*TASK TO COMPLETE*: Scan the entries for lines containing the string "Toggle". Reply with how many there are, and nothing else.

[Collected data]

* * *

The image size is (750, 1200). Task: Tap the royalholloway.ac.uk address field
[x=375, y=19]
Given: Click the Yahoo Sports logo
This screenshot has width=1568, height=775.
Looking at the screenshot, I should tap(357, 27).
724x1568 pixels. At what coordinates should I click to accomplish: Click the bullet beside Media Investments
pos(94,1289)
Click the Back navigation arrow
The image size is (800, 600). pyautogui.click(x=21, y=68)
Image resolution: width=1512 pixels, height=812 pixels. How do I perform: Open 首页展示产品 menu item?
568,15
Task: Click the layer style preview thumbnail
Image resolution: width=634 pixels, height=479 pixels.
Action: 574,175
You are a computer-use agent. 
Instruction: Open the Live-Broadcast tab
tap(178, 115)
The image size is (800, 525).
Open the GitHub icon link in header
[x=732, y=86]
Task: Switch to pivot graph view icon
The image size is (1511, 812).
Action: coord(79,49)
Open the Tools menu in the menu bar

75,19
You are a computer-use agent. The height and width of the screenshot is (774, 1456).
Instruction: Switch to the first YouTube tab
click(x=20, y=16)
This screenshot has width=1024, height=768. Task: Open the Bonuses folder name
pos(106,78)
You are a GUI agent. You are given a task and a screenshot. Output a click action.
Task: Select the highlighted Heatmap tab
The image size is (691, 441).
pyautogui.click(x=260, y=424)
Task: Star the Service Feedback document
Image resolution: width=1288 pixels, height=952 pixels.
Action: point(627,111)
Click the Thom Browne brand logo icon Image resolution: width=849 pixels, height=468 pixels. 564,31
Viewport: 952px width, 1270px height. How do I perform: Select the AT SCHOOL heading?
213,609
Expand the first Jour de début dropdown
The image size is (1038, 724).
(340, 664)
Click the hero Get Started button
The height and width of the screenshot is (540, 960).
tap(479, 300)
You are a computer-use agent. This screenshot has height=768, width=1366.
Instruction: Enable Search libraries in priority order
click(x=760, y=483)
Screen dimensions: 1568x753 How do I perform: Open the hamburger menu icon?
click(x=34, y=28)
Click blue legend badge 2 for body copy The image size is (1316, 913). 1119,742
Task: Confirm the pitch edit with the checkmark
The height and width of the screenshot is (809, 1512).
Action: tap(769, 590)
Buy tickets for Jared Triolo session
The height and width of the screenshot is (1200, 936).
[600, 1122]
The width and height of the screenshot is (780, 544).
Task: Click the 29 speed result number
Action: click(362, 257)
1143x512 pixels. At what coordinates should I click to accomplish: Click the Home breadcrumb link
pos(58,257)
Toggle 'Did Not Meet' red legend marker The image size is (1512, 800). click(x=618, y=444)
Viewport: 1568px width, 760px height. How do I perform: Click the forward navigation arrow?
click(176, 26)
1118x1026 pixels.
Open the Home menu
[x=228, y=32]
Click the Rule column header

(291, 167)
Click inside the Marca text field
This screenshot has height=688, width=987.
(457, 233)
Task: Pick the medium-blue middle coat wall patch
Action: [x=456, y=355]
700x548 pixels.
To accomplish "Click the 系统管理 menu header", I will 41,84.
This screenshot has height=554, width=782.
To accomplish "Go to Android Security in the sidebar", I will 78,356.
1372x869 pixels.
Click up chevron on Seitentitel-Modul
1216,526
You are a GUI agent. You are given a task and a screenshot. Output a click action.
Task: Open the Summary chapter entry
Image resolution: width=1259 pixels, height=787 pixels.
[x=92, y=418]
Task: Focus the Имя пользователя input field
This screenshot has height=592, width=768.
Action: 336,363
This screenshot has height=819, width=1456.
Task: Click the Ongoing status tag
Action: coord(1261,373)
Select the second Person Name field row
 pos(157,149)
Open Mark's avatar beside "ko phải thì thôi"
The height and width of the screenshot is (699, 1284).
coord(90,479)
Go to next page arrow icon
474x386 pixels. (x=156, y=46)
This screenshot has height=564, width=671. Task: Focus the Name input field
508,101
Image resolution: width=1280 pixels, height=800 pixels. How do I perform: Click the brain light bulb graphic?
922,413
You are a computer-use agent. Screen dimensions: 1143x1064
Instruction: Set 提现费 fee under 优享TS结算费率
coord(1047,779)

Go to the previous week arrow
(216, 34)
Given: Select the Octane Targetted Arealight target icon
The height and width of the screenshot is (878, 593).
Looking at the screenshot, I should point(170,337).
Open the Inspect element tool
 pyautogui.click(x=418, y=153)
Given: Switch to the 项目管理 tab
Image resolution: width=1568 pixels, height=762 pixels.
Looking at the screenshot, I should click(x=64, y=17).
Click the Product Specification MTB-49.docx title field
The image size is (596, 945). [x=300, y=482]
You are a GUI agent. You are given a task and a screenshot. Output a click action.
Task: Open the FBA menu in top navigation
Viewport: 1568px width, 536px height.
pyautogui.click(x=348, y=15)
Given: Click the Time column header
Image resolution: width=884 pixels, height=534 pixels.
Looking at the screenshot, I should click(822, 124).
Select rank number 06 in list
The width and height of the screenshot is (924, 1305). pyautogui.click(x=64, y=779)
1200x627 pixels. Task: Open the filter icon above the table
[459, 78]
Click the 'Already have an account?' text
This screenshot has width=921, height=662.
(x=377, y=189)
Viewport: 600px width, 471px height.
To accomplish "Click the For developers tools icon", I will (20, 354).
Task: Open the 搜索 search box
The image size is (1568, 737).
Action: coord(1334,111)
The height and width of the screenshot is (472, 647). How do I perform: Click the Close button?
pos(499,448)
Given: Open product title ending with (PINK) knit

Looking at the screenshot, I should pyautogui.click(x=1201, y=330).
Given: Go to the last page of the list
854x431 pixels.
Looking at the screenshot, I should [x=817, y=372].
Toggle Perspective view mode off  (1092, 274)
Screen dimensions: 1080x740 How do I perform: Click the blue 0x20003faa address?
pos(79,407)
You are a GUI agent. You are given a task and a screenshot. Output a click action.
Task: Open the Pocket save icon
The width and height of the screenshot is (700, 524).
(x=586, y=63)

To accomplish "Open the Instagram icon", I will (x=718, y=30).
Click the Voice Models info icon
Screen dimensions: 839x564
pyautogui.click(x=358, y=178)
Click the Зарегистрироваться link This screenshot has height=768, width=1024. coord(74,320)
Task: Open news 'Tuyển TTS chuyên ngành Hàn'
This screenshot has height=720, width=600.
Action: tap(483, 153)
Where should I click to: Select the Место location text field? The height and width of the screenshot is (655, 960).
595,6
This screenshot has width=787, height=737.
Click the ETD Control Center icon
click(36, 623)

* * *

*RESPONSE TO THIS TASK*: 2